I will attach a screenshot of what my dashboard looks like shortly. If there is a separate, dedicated Voice Temperature control somewhere else that I am missing to handle the TTS provider side independently, please let me know where to find it!
In the meantime, I’ll be publishing the draft to switch over to Cimo and will test to see if that stabilizes the audio pipeline.
Hey @phonavar Sorry for the ambiguity in my last message. Those are two different controls:
LLM Temperature (the 0.00 next to the model picker) — controls how deterministic the LLM is. Lower = more deterministic. Yours is correctly set to 0.
Voice Temperature — lives in a separate popover: click the gear / settings icon next to the Voice (actor) selector at the top of the agent editor. Inside that popover you’d see Voice Speed and Voice Temperature (slider labeled Calm Emotional, default 1.0).
The catch I missed: for voices in our “platform” set — which includes both Marissa and Cimo — the Voice Temperature slider is intentionally hidden in the dashboard. So you didn’t miss anything, and switching to Cimo won’t expose it either.

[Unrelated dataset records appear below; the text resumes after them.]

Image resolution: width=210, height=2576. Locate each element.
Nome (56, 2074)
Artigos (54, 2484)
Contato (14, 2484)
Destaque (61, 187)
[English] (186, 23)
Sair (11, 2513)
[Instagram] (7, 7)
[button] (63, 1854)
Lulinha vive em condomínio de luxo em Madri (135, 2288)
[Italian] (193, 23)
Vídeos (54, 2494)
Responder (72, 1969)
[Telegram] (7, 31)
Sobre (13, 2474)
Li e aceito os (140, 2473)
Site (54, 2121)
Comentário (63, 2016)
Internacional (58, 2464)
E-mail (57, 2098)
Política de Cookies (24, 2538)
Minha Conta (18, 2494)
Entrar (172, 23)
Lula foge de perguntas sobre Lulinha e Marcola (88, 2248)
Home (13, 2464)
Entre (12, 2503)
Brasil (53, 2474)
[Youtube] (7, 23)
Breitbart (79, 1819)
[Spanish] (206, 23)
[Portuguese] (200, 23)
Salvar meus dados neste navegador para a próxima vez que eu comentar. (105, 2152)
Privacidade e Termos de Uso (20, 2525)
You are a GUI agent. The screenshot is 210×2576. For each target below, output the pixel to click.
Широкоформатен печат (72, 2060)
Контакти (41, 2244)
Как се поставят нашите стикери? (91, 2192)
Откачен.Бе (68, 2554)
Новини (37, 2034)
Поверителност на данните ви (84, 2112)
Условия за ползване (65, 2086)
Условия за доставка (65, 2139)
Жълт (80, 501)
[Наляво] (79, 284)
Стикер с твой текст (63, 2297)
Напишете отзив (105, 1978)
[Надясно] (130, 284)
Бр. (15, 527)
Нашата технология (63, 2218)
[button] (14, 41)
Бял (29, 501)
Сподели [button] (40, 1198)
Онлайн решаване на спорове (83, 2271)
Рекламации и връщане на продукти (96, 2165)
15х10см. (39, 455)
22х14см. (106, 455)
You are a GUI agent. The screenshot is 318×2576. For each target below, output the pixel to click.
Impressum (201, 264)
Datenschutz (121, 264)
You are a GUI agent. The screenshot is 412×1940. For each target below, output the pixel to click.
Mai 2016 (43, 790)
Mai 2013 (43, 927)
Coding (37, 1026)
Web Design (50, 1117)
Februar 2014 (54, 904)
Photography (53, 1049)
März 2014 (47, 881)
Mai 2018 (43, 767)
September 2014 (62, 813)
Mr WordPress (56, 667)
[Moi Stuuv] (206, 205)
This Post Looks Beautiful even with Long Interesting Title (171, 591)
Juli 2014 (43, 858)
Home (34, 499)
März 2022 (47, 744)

That means for now your effective levers are:
Publish the v52 (Cimo) swap — do this first as planned. Cimo is the more stable voice in our experience, and the laugh-like artifact is the kind of thing voice choice alone typically resolves.
If Cimo still produces the artifact, switch the voice to a non-platform option, e.g. an ElevenLabs voice. On ElevenLabs voices the Voice Temperature slider IS exposed in that same popover and you can dial it down (0.3–0.5 is a good starting point).
If it’s still happening after both, send a new call_id + in-call timestamp and we’ll request a provider-side trace.